Lung cancers of most cell types (except alveolar cell) have been associated with asbestos exposure. Adenocarcinoma of the lung occurs more often in asbestos-exposed persons than in non-exposed persons. Asbestos-associated lung cancer tends to occur in the lower lung fields, although not exclusively.
Other Carcinogenic Effects
❑ Increased incidence of gastrointestinal cancers has been reported among asbestos workers.
❑ The consequences of ingesting asbestos fibers are controversial.
Some mortality studies of asbestos workers have revealed small increases in the incidence of death from cancer at one or more extrathoracic sites, including the kidneys and gastrointestinal system—notably the esophagus, stomach, colon, and rectum. Presumably these cancers are due to swallowing asbestos fibers. In contrast, other epidemiologic studies have not detected statistically significant associations between asbestos ingestion and extrathoracic cancers. Various researchers and regulatory groups have reviewed the weight of evidence and have not been able to reach a consensus on the effects of ingested asbestos fibers. Whether gastrointestinal neoplasms
may be induced by ingesting asbestos-contaminated drinking water remains unproven. In humans, asbestos bodies have been identified in extrapulmonary tissues including tonsils, thoracic and abdominal lymph nodes, pleura, peritoneum, liver, spleen, kidneys, adrenals, small intestine, pancreas, and bone marrow, as well as the lungs.
❑ Cardiovascular effects are secondary to pulmonary fibrosis.
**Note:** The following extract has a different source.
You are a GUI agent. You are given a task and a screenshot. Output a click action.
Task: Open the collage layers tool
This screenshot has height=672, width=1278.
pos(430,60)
Fibrosis of the lung can lead to increased resistance to blood flow through the capillary bed, resulting in cor pulmonale. This condition may also occur with less severe fibrotic disease, especially if chronic obstructive lung disease is simultaneously present, as commonly seen in cigarette-smoking asbestos workers. Pulmonary hypertension may occur before decreased respiratory function is clinically detectable.
❑ Immunologic abnormalities have been noted in persons with asbestosis.
Immunologic abnormalities have been observed in asbestos workers with clinical signs of asbestosis and have also been reported in persons environmentally exposed. Despite some variability, most studies indicate that cell-mediated immunity can be depressed in workers who have radiologic evidence of asbestosis. Autoantibodies (rheumatoid factor, antinuclear antibodies) are typically present in these workers. Caplan’s syndrome (the coexistence of pneumoconioses with rheumatoid changes) also has been noted in asbestos workers, although it is more common in coal miners and workers with other pneumoconioses. The implications of these immunologic changes are difficult to assess, but they are of special concern because depressed immune function might be a factor in the etiology of asbestos-induced cancer.
(4) Is the mesothelioma of the patient’s cousin likely to be related to his school custodial work? Explain.
(5) How will you explain the patient’s potential health risks to his mother?
History and Physical Examination
❑ Dry rales, auscultated in the midaxillary line, are the most common lung findings associated with asbestosis.
The medical evaluation of workers exposed to asbestos includes a thorough medical and occupational history, physical examination, chest X ray, and pulmonary function tests. The same protocol has been recommended for evaluating an asymptomatic patient with a history of asbestos exposure. Pertinent historical information includes the source, intensity and duration of exposure, time elapsed since first exposure, and work history of household members. Asbestos accumulates in the body, and even relatively minor exposures may be important.
The physical examination should focus primarily on the patient’s lungs, and particular attention should be paid to pulmonary auscultation. Fine inspiratory rales in the posterior and posterolateral lung bases, audible on deep inspiration, may be the earliest sign of interstitial fibrosis. Generally, however, a chest X ray is more sensitive.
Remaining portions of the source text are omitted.